ExpDev07 avatar Mar 25 '20 07:03 ExpDev07

And it should be in Python? Not my speciality but I could do some research.

focus1691 avatar Mar 25 '20 07:03 focus1691

Yeah, feel like that would be best.

ExpDev07 avatar Mar 25 '20 07:03 ExpDev07

And it should be in Python? Not my speciality but I could do some research.

https://api.mongodb.com/python/current/

Kilo59 avatar Mar 25 '20 11:03 Kilo59

Perhaps we should use Mongo to store and update the normalized data? We can keep the data in a format that is easy to translate into our various responses.

  1. Collections for each source
  2. Documents for the countries/locations
  3. Background tasks to refresh the sources according to how frequently they are each updated.
  4. Continue to use caching to minimize database reads.

Kilo59 avatar Mar 29 '20 16:03 Kilo59

From what I have seen in the code so far, both the JHU and CSBS location models derive from the Location class, with CSBS having some additional fields. This kind of inheritance relationship should be easy to represent (and query) in an RDBMS.

Splitting the data in multiple collections in Mongo wouldn't really add much value unless you want to support historical records in multiple formats, which is horrible to query anyway if they aren't backwards compatible.

cyenyxe avatar Mar 31 '20 00:03 cyenyxe

We are deployed with gunicorn that runs multiple worker processes (4) each with their own caches. @cyenyx once we are storing the data in any database (RDBMS, Mongo, Redis, etc) the workers can use it like a shared cache.
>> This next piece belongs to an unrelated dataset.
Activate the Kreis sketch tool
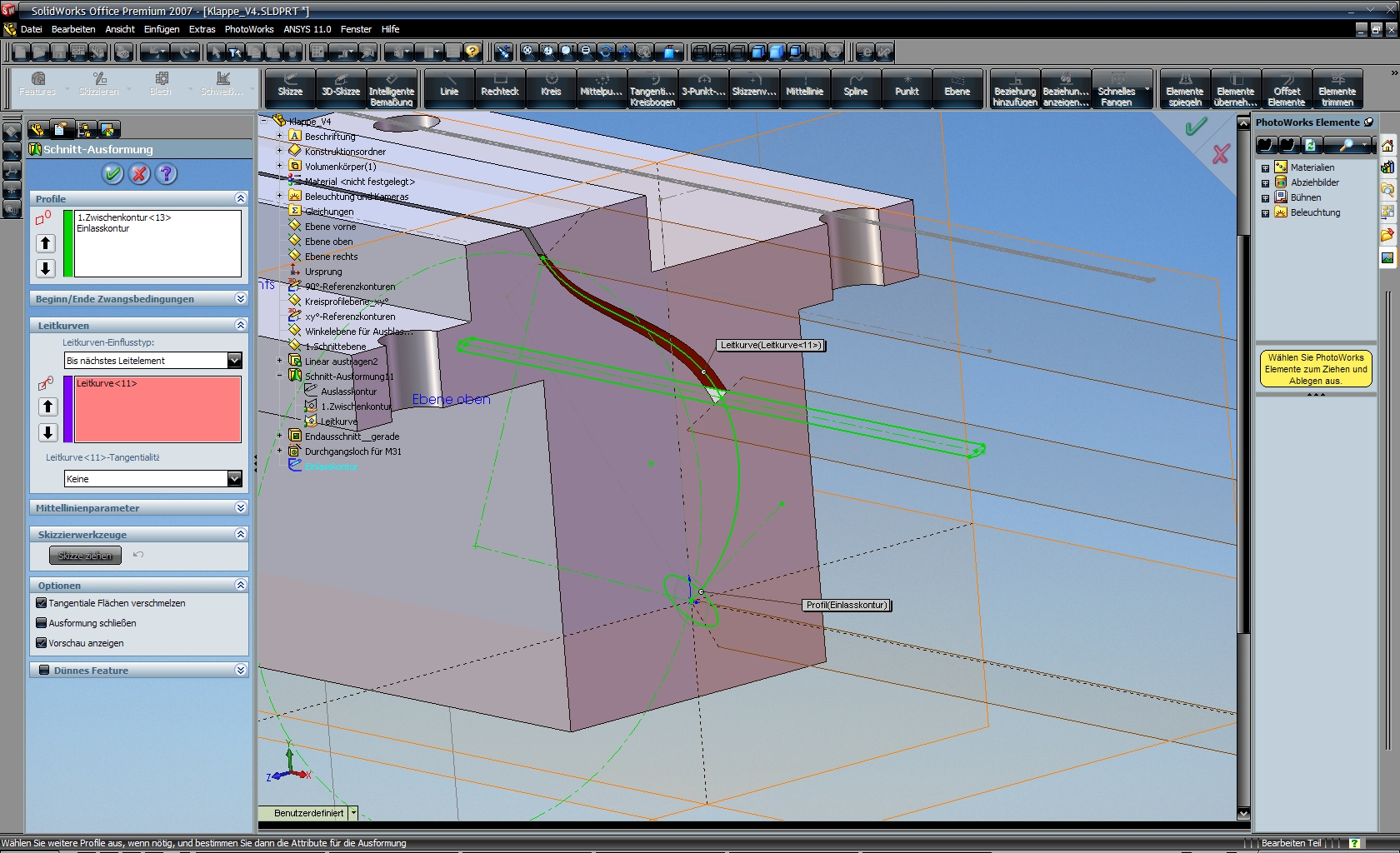This screenshot has height=853, width=1400. pos(551,89)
Then they don't have to independently rebuild their own separate caches every hour. It also adds resiliency when one of the dependent services timeouts, or encounters some kind of error, which is often the problem that causes this API to go down.

Related reading

https://realpython.com/python-memcache-efficient-caching/ https://redis.io/topics/lru-cache

Created a new issue for using a shared cache #304

Kilo59 avatar Apr 25 '20 18:04 Kilo59